Method: Treatments were conceptualized as (a) programs (integrated treatments produced by specific research laboratories or investigators), and (b) collections of their constituent common procedures, referred to as practice elements. Programs listed by 2 separate government-sanctioned registries were selected to illustrate the effects of "program" conceptualizations, and all available clinical trials testing the programs were analyzed. Practice elements were identified from these same studies and from studies of other treatments that met a standard of evidence but had not been organized into programs on these lists. Relevance mapping methodology was used to identify optimal sets of programs and practice elements.
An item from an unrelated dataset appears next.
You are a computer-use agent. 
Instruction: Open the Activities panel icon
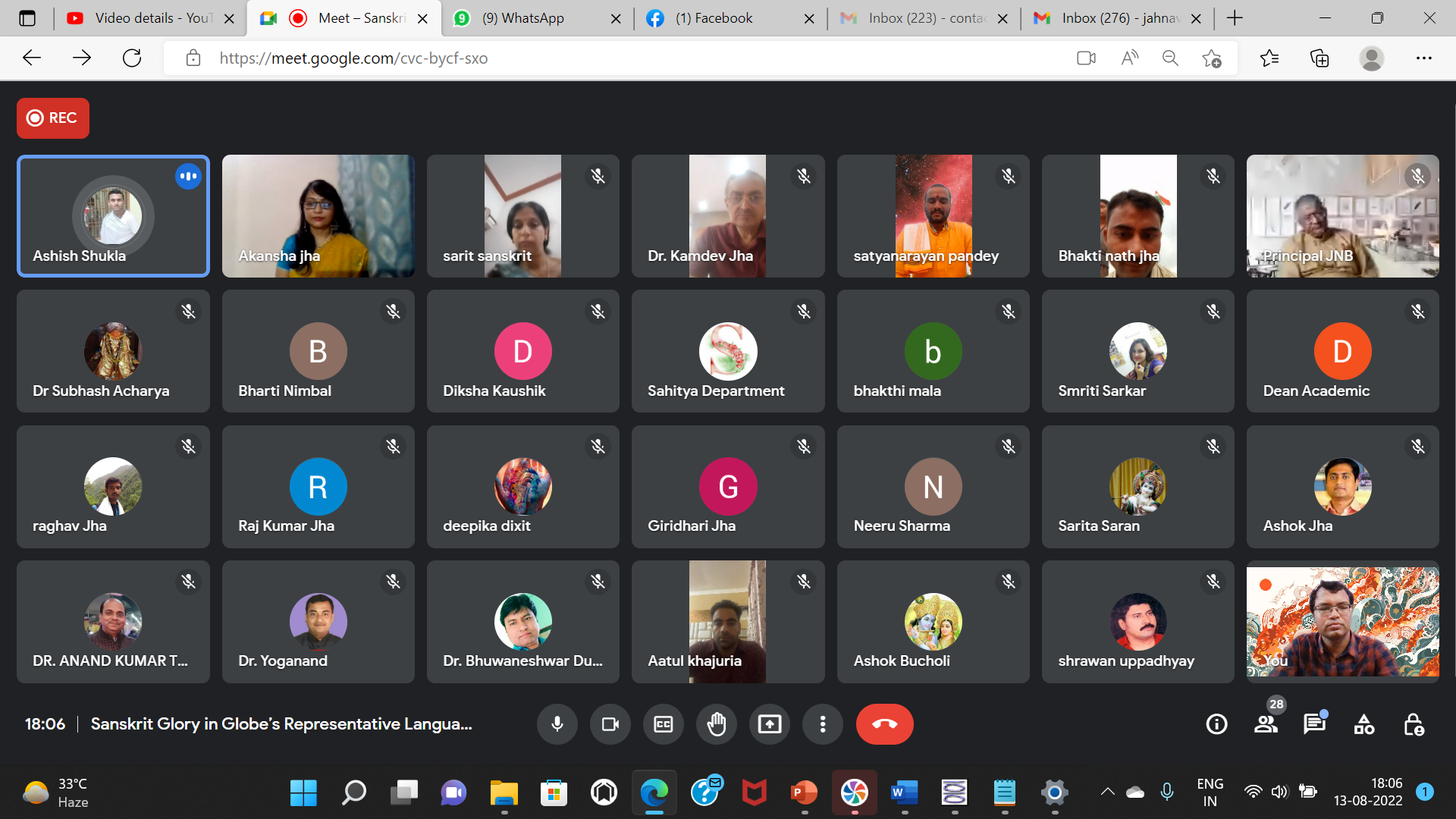click(x=1363, y=724)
Results: Among a large, diverse clinical population, results identified 11%-22% of youths for whom practice elements provide an evidence-informed treatment option whereas no programs meeting the standard of evidence were available on the registries. Results for the practice elements were able to be matched by a hybrid combination: "best" programs, which were then extended by practice elements.

Conclusions: These results demonstrated that there are multiple ways to conceptualize treatments when planning a service array, and these options have significant implications regarding who can be served by treatments supported by evidence.